___ Passage given ___

Thanks Wada. Can you verify that if the folder name アップル - ホットニュース is created first, and then the feed is subscribed to that folder, that it works? Just so I understand, in that utf8 ja title, the char プ has two forms, a composed and decomposed, and that on mac the disk file name uses the composed form when created, while the mailbox url foldername stored in feeds.rdf uses the decomposed form? And that the name in panacea.dat is using the composed form? On linux, can you verify that the filename on disk as well as the mailbox folder url are both using composed form? What is the composed/decomposed version of プ ?
Status: UNCONFIRMED → NEW
Component: Untriaged → Feed Reader
Ever confirmed: true
Product: Thunderbird → MailNews Core
Summary: Some feeds in Thunderbird isn't updated in mac. → On macOS, filenames on disk differ from mailbox folder url in feeds.rdf, breaking feed url to folder relationship (use of composed/decomposed forms some utf8 chars)

___

## To be done
Reproduce the Thunderbird feed bug discussion above word for word, from "Status: UNCONFIRMED →" up to and including "some utf8 chars)".

___ Given data ___

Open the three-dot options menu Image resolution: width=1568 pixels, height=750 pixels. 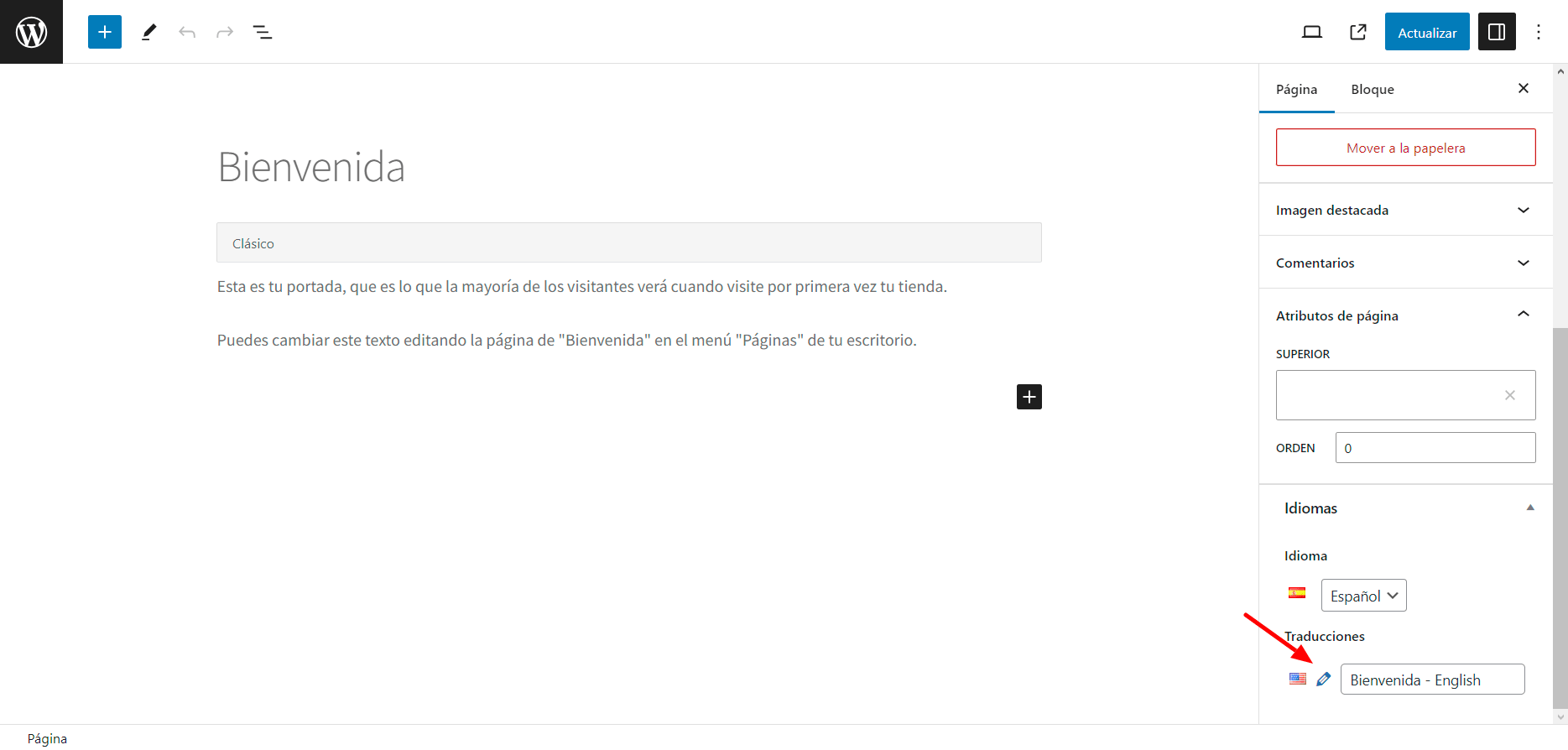click(1539, 32)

___

## Expected answer
Status: UNCONFIRMED → NEW
Component: Untriaged → Feed Reader
Ever confirmed: true
Product: Thunderbird → MailNews Core
Summary: Some feeds in Thunderbird isn't updated in mac. → On macOS, filenames on disk differ from mailbox folder url in feeds.rdf, breaking feed url to folder relationship (use of composed/decomposed forms some utf8 chars)